66 Hunter St, Sydney, 8078 1900
Hor mok yang at Khao Pla
A world away from the beef, chicken or pork Thai joints of Newtown, Khao Pla dishes up Isaan steak tartare and grilled ox tongue to office workers and families. Hor mok is a sort of curried fish custard wrapped in a banana leaf. If you don't like the sound of fish custard, then try this gentle, sweet dish and reassess.
370-374 Victoria Ave, Chatswood, 9412 4978
Grilled southern calamari at Papi Chulo
It is primarily an American barbecue joint, but you cannot have a restaurant on a harbour and not have seafood. Chef Patrick Friesen takes the flavours of a Mennonite soup called summa borscht (summer borscht) of sausage, sour-cream potatoes, sorrel and dill and transforms them into a much lighter dish with squid and bacon in place of the sausage. It tastes as gorgeous as it looks.
22-23 Manly Wharf, Manly, 9240 3000
The best yield can be achieved on a pitch-black night, standing waist deep in a run-out tide. Their little red eyes will glow eerily in the torch light. Just grab the net when you see them and start scooping. Narrabeen Lakes and Dee Why Lagoon are good spots to try your luck. Note that crabs like this free-ride tidal run too.
XO pippies at Golden Century
Momofuku founder David Chang took to Instagram on a recent trip to Australia, declaring that Golden Century's pippies with XO sauce and crispy noodles ''reigns supreme over all other foods''. We are not arguing.
393-399 Sussex St, Sydney, 9281 1598
Fisherman's basket at The Fish Shop
Jeremy Strode takes the coastal holiday classic to the limit of its potential at this popular Potts Point hangout. There is not a crabstick in sight among his deep-fried things from the deep, only sustainable produce sourced locally when possible. Fingers of New Zealand bream, Australian prawns and local cuttlefish make this a winner. The oysters and pickles on the side only add to the good times.
22 Challis Ave, Potts Point, 9326 9000
Snapper pie at The Boathouse
After 17 years, is Blackwattle Bay's destination dish still worth splashing out serious cash for? Yes, it is. It is still just as creamy and rewarding and the only decent use of truffle oil in Sydney, perhaps the world. The pie is wheeled to the table, the lid is cracked open and the dish is silver-served to your plate. You should also know that the more it is raining outside, the better the pie tastes.

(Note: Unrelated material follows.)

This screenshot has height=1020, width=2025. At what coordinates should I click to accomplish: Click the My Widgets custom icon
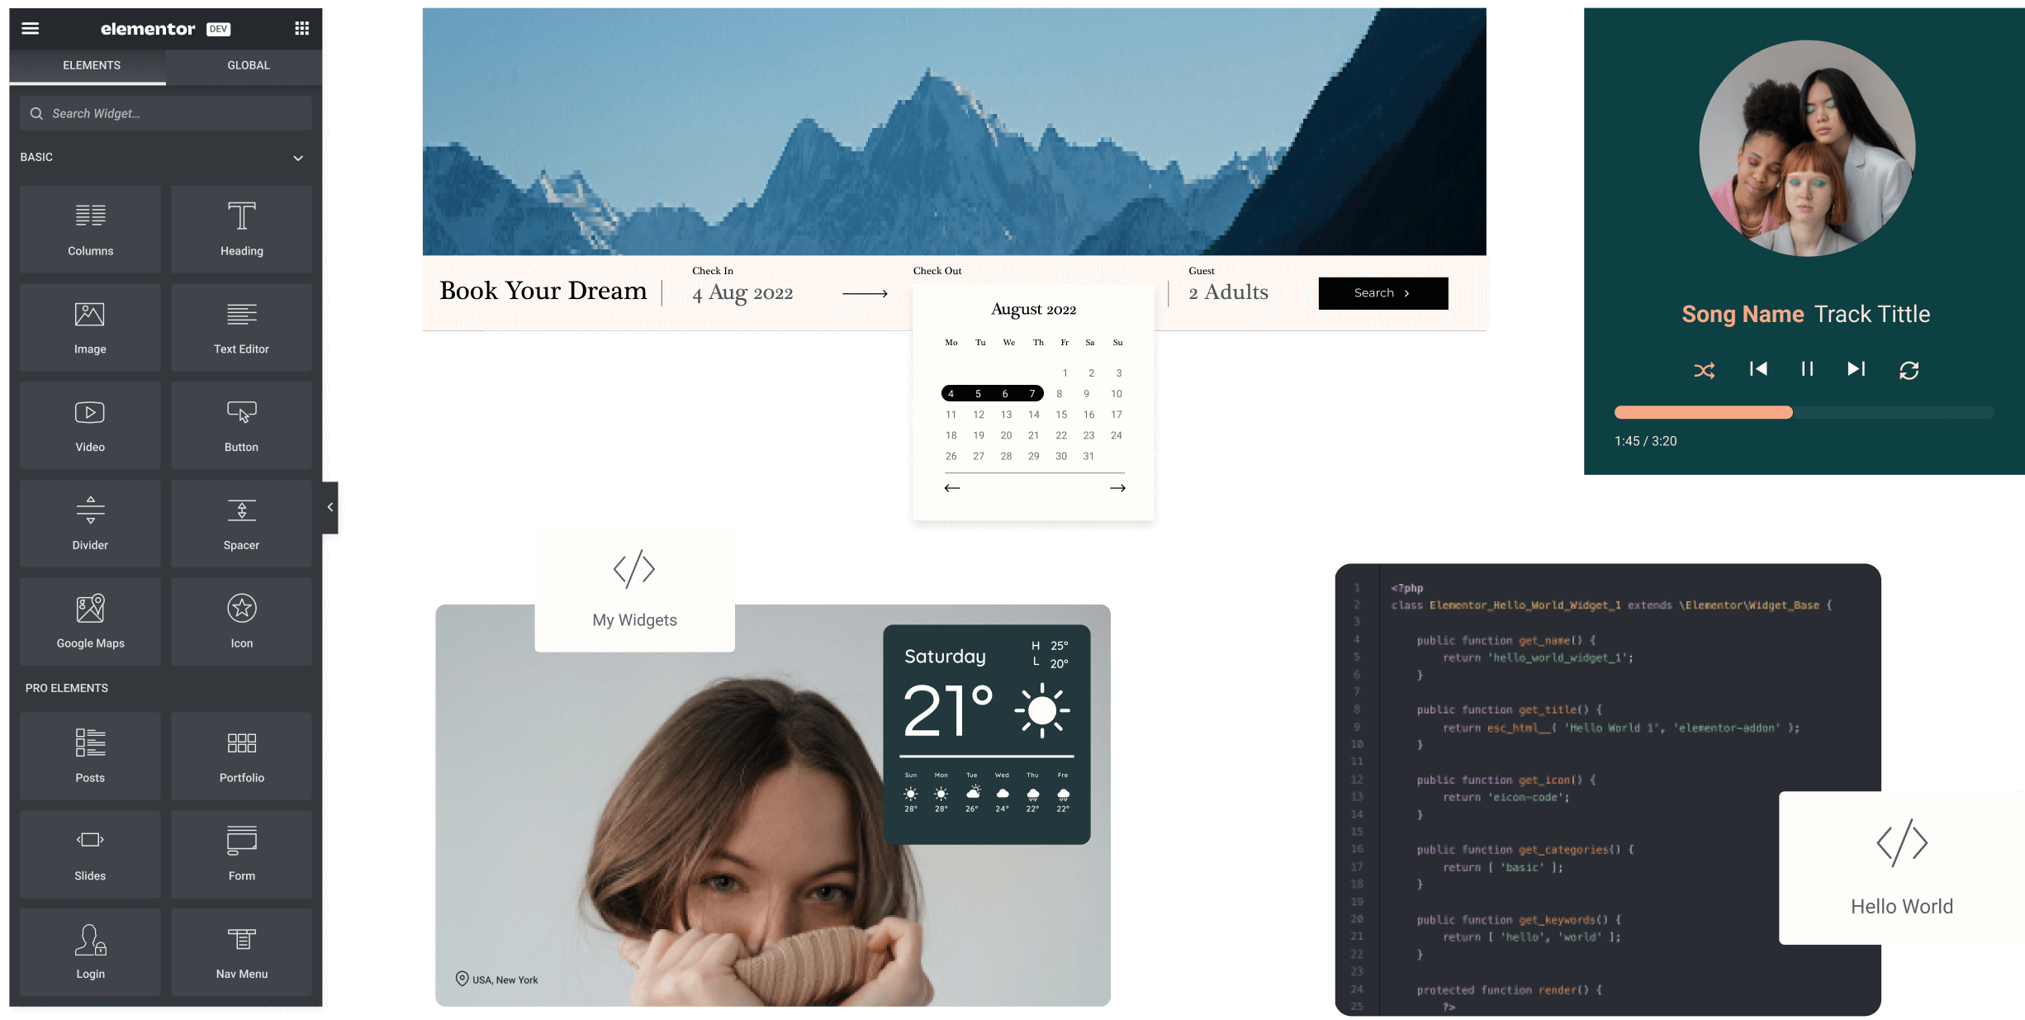click(633, 568)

123 Ferry Rd, Glebe, 9518 9011
MARTIN BENN'S MISO-CURED SALMON FILLET
''Last year we had a group of friends over for an Easter get-together. I am time poor and had to come up with something that was easily produced in advance that I could quickly execute on the day,'' says the head chef at Sepia, The Sydney Morning Herald Good Food Guide's Restaurant of the Year for 2014. This is what he did:
For the curing mixture:
Mix 150 millilitres of mirin with 150 millilitres of sake in a pot and bring to the boil to burn off the alcohol, then allow to cool. Mix through with 100 millilitres of miso.
For the salmon:
Have your fishmonger remove the scales, fillet the fish and remove any pin bones. Next, place a few spoonfuls of the miso mixture into the bottom of a tray that will fit the salmon in snugly. Place the salmon onto the miso mixture skin side down and cover the salmon in the remaining miso marinade. Place a sheet of cling wrap onto the salmon and miso so that no air can get in and then cover the tray with a lid. Place in the refrigerator for four to five days.
When ready to use, scrape away the miso and discard. Heat a barbecue and place the salmon fillets whole skin side down over the grill, making sure that the grill is raised up from the flame, because the amount of sugar in the miso will cause the salmon to burn easily. When the salmon is almost cooked, flip it over for a few seconds to finish and then serve immediately.
We serve it on the skin, using a spoon to break away the flesh, accompanied by freshly pickled cucumbers and radishes.
(Benn uses a miso from Kyoto called Saikyo miso, a sweet and delicately flavoured miso that is not at all salty. He also advises this can be done with any oily fish, such as salmon, trout, mackerel and black cod.)